It’s expensive to produce a special concert, and it’s thanks to major funding from the World Religion Foundation that tickets are priced at an affordable $10. Others providing funds include the African American Community Fund, Ohio Arts Council, National Endowment for the Arts, Sisters of the Precious Blood, University of Dayton and individuals contributors.
The Jewish Federation of Greater Dayton was asked help find a way to maximize an opportunity when people of many different backgrounds were already coming together. “We opted to host a dinner for all the concert’s participants on the evening of one of their rehearsals and invite a speaker to discuss her experiences working to improve the world by collaborating with diverse coalitions of people,” says Rabbi Ari Ballaban. “We invited Desiré Bennett, a United State of Woman ambassador, who has worked with the Cincinnati YWCA and was instrumental in forming the Cincinnati Regional Coalition Against Hate.”
Singers weigh in
Anna Biesecker-Mast, a first-year student in UD’s Discover Arts program, says rehearsing with other choirs has increased her anticipation of the upcoming event. “At the rehearsal, we were encouraged to sit next to someone from other choir and doing that enlivened and inspired my singing in new ways,” she says. “There I was in the basement of St. Mary’s Catholic Church, surrounded by people I had never met and I knew nothing of their lives. Yet we were still able to come together and sing beautiful songs about doing just that. It was a lovely and memorable experience.”

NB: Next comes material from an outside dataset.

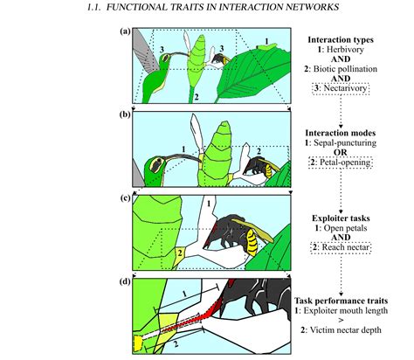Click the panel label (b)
(125, 114)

Greenberg says the project has been a wonderful opportunity for her and the other the members of her chorale to get to know others in our community who share a common love for music. “Our world is a mess right now, with acts of hatred and bigotry happening on a nearly daily basis around the world,” she says. “I see this musical collaboration as a glimmer of hope for the future of humanity. The more we can learn from one another and respect each other’s differences, the better chance there is for us to make a positive impact in this crazy world in which we live.”